The Emotional Roller Coaster of Responding to Requirements Changes

Reviewed by Greg Wilson / 2023-03-03
Keywords: Emotion, Requirements

How do you feel when someone asks you to make a change in your software just before you're about to deploy it? How do you feel when you're making that change, or when that change goes into production? And how should the way requirements changes make developers feel affect the development process? Most books about software engineering don't even ask these questions, much less answer them, but researchers have started to do both. This paper used a survey and a standard psychological instrument to find out developers react when life goes sideways in both agile and non-agile teams, and used that to create a decision-making aid. It's a first step, but a very welcome one, because to paraphrase Dobzhansky, "Nothing in software engineering makes sense except in light of human psychology."

Fig. 5: Emotion Dynamics of Practitioners in Requirements Change Handling Life Cycle from Madampe et al
Fig. 8: Dual-purpose Guide: Emotion-centric Decision Guide from Madampe et al

Kashumi Madampe, Rashina Hoda, and John Grundy. The emotional roller coaster of responding to requirements changes in software engineering. IEEE Transactions on Software Engineering, 2022. URL: https://doi.org/10.1109/tse.2022.3172925.

The authors have made their questionnaire and data available for replication.

Background: A preliminary study we conducted showed that software practitioners respond to requirements changes (RCs) with different emotions, and that their emotions vary at stages of the RC handling life cycle, such as receiving, developing, and delivering RCs. Furthermore, such developer emotions have direct linkages to cognition, productivity, and decision making. Therefore, it is important to gain a comprehensive understanding the role of emotions in a critical scenarios like handling RCs.

Objective: We wanted to study how practitioners emotionally respond to RCs.

Method: We conducted a world-wide survey with the participation of 201 software practitioners. In our survey, we used the Job-related Affective Well-being Scale (JAWS) and open-ended questions to capture participants emotions when handling RCs in their work and query about the different circumstances when they feel these emotions. We used a combined approach of statistical analysis, JAWS, and Socio-Technical Grounded Theory (STGT) for Data Analysis to analyse our survey data.

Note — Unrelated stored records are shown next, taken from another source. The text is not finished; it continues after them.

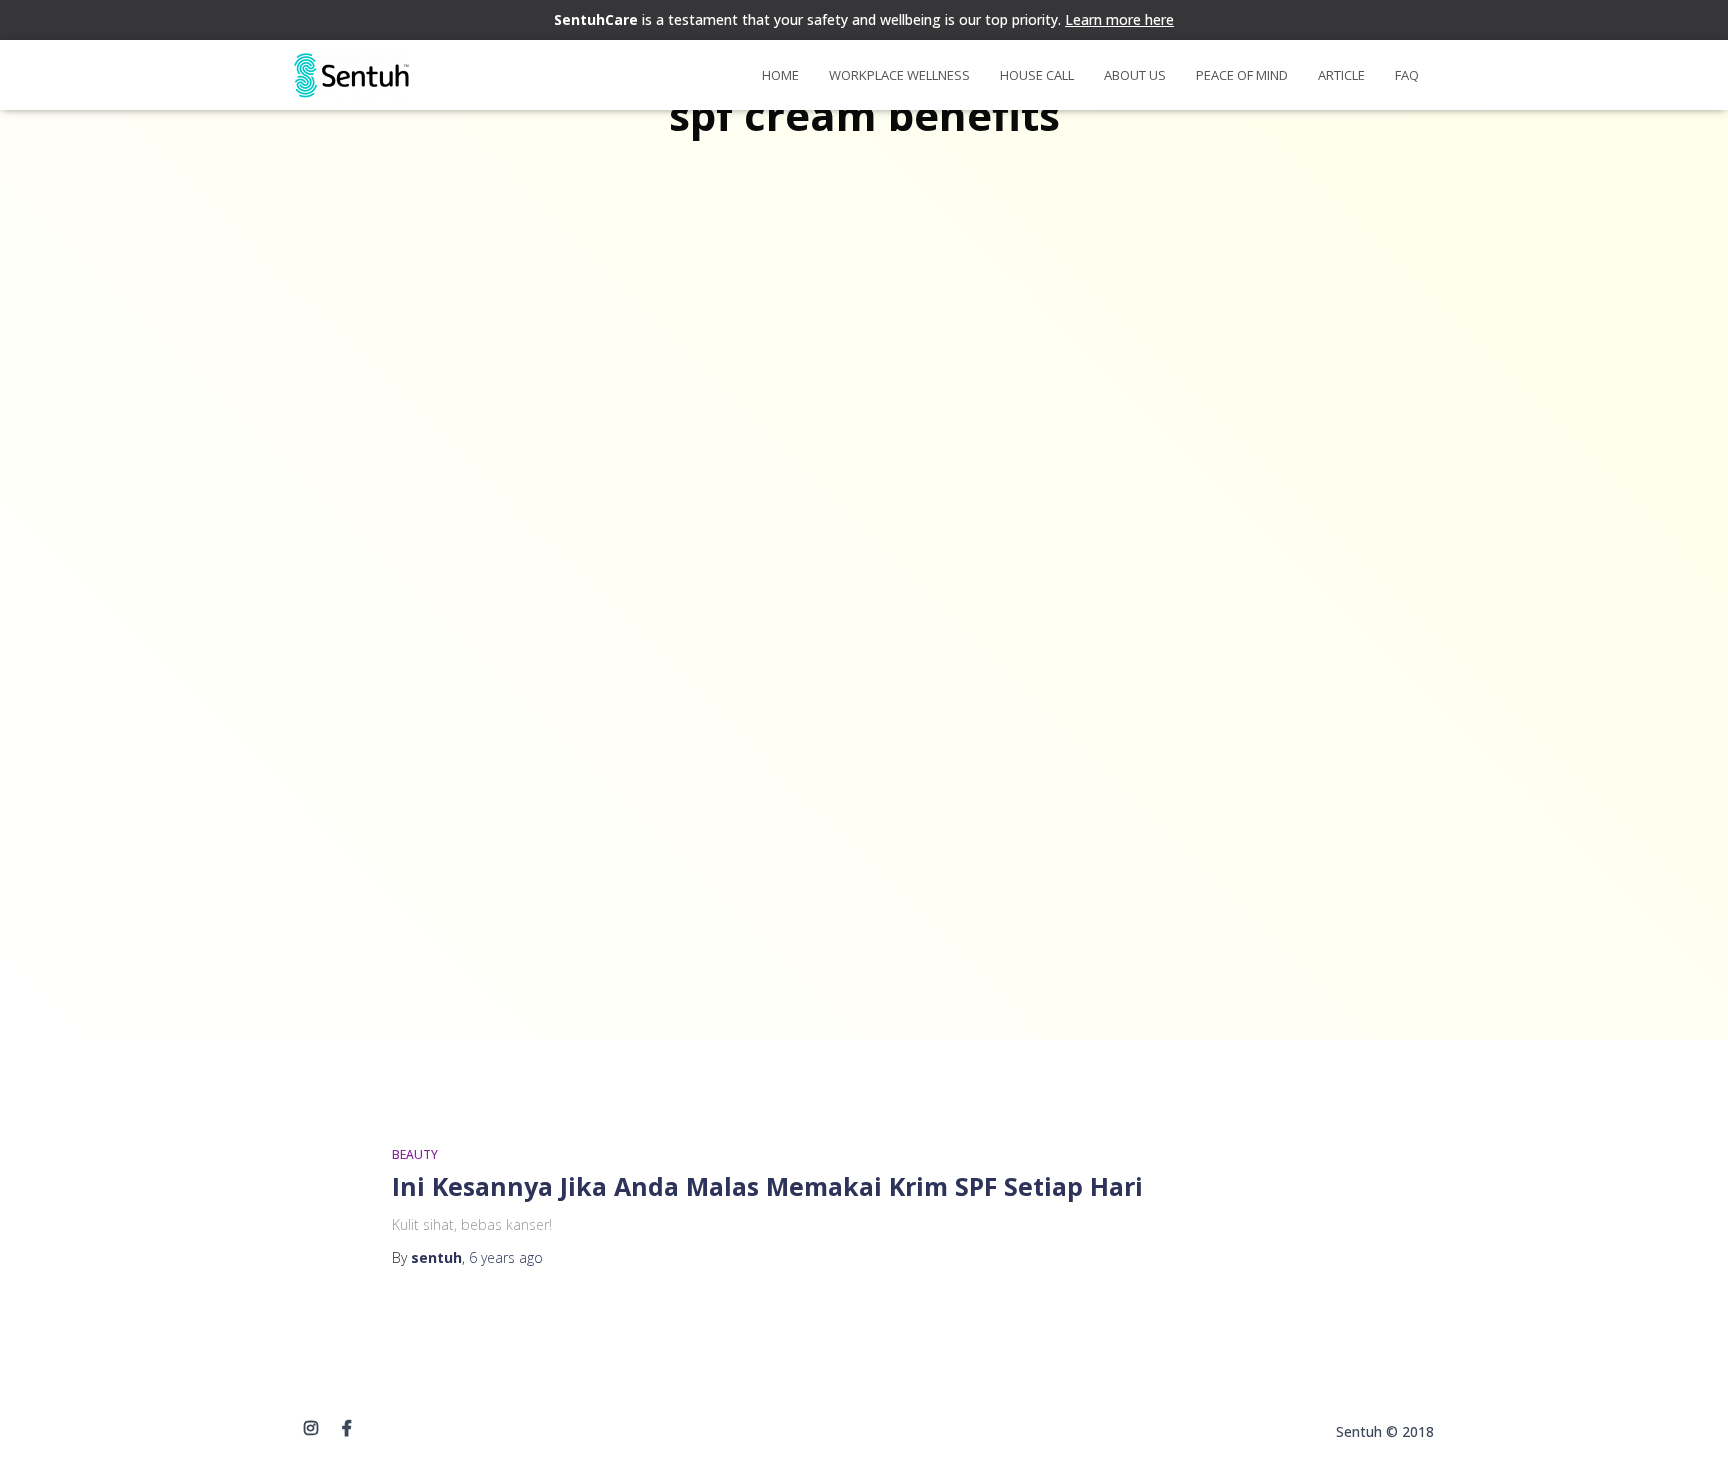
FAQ (1407, 75)
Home (780, 75)
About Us (1135, 75)
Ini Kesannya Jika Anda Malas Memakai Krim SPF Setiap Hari (767, 1186)
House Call (1037, 75)
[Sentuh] (351, 75)
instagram (311, 1429)
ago (506, 1257)
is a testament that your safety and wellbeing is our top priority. (864, 19)
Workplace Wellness (899, 75)
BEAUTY (415, 1154)
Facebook (347, 1429)
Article (1341, 75)
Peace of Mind (1242, 75)
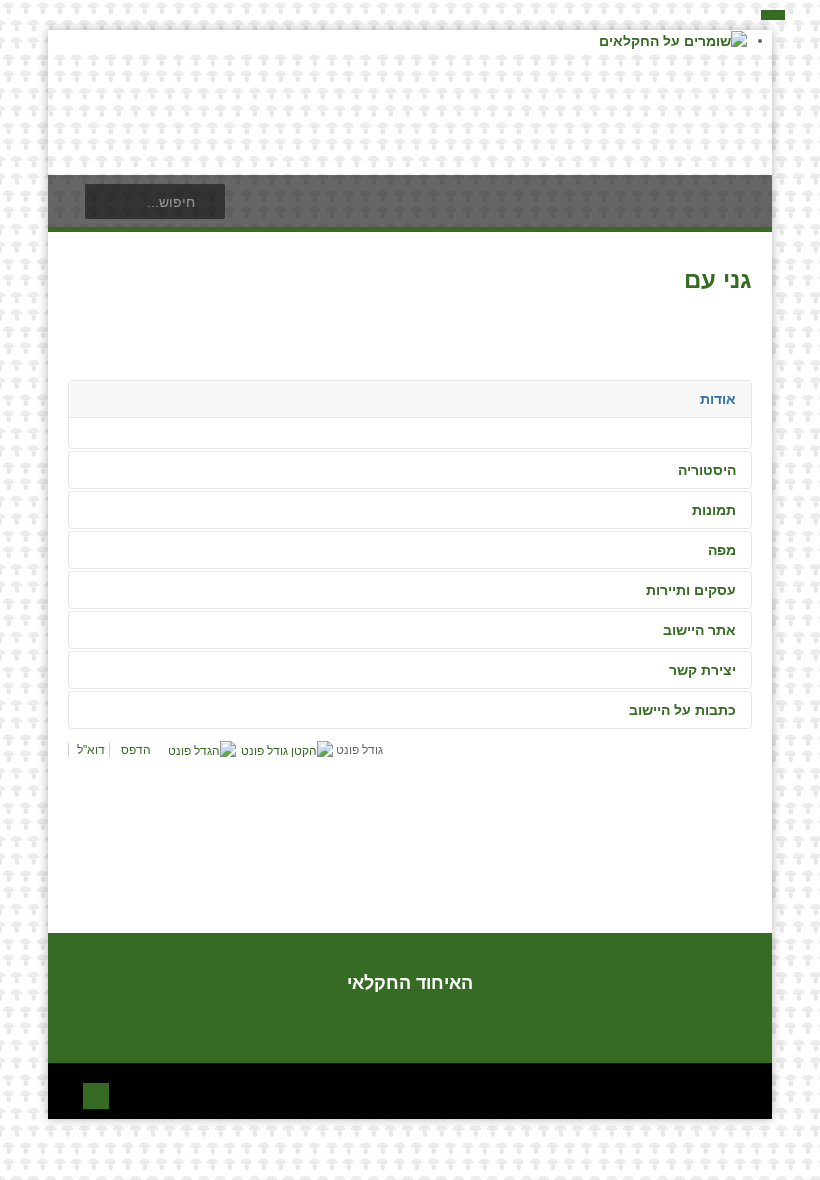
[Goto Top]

Findings: We identified (1) emotional responses to RCs, i.e., the most common emotions felt by practitioners when handling RCs; (2) different stimuli—such as the RC, the practitioner, team, manager, customer—that trigger these emotions through their own different characteristics; (3) emotion dynamics, i.e., the changes in emotions during the RC handling life cycle; (4) RC stages where particular emotions are triggered; and (5) time related aspects that regulate the emotion dynamics.

Conclusion: Practitioners are not pleased with receiving RCs all the time. Last minute RCs introduced closer to a deadline especially violate emotional well-being of practitioners. We present some practical recommendations for practitioners to follow, including a dual-purpose emotion-centric decision guide to help decide when to introduce or accept an RC, and some future key research directions.